At block 414, the operation proceeds to the next LSTM cell and resets the timestep r to the initial timestep. In some embodiments, it can be determined that at least one more available LSTM cell has not been used and that a LSTM cell is selected as the next LSTM cell. For example, with reference to FIG. 3, after using the LSTM cell 200, the LSTM cell 399 can be selected as the next LSTM cell.

At block 416, the efficacy of the LSTM neural network is quantified using unused data. In some embodiments, the efficacy of the LSTM neural network can be quantified based on the accuracy, precision, and speed of calculation using datasets that were not used to train or validate the LSTM neural network. Based on the LSTM neural network efficacy, a decision can be made of whether or not to use the trained LSTM neural network during wellbore operations. Once the efficacy of the LSTM network is quantified, operations of the flowchart 400 are complete.

FIG. 5 depicts a flowchart of operations for predicting values using a recurrent neural network (RNN) of based on operational attributes of a wellbore, according to some embodiments. Operations of the flowchart 500 begin at block 502.
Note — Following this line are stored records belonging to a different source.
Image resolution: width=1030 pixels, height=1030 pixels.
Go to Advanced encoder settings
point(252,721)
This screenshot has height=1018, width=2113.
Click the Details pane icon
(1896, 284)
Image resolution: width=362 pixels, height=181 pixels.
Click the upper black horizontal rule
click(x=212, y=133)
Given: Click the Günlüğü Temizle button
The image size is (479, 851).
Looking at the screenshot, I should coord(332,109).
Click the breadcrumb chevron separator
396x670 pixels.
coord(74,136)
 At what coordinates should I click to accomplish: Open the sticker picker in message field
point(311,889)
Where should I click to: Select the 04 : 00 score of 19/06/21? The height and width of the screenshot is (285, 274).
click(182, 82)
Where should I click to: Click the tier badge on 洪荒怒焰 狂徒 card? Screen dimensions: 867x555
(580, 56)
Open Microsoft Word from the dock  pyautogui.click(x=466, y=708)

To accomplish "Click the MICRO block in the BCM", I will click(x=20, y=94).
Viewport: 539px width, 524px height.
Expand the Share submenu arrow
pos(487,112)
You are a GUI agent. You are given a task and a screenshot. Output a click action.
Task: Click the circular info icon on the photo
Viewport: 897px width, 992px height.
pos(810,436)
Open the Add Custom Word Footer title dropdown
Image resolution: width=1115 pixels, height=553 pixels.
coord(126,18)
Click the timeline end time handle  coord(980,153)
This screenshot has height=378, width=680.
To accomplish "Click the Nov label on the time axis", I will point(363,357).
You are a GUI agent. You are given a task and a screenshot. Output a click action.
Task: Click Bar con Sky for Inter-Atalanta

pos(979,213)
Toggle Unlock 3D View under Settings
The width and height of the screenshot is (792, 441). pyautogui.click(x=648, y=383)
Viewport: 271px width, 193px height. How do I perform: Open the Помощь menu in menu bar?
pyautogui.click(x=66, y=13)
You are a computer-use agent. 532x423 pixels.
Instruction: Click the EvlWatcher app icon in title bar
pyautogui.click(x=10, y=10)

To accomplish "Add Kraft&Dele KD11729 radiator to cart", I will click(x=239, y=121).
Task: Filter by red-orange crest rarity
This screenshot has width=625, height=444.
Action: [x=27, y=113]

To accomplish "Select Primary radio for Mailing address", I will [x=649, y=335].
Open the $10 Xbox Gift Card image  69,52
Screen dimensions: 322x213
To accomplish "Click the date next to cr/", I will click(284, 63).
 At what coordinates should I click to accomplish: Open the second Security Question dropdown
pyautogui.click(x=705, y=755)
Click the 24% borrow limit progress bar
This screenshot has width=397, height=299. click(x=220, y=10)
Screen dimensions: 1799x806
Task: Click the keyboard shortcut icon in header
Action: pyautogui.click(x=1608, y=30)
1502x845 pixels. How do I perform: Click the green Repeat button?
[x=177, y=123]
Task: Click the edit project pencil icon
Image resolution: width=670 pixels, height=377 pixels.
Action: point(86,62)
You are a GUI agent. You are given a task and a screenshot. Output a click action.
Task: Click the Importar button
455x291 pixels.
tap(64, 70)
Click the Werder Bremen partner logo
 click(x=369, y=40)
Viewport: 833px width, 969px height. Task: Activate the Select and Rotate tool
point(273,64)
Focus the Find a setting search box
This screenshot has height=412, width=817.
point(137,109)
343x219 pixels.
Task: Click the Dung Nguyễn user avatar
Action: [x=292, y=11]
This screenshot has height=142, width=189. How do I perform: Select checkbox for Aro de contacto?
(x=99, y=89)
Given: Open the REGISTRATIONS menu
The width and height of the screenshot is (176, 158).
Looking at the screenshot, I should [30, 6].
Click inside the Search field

At block 502, a timestep is advanced. In some embodiments, a timestep can be a unitless stage of operation. For example, advancing from a first timestep to a second timestep could represent advancing from a first stage of operation to a second stage of operation. In some embodiments, a timestep can be a constant time interval. For example, the time between each of a set of timesteps could be 6 hours. Alternatively, a timestep can be a variable timestep. For example, the length of a variable timestep can be 1 minute if a predicted response is less than 10 psi/min or 30 minutes otherwise.

At block 504, operational attributes are determined at the advanced time. In some embodiments, the operational attributes can be determined using one or more operations that are the same as or similar to the operations described above at block 402 of FIG. 4.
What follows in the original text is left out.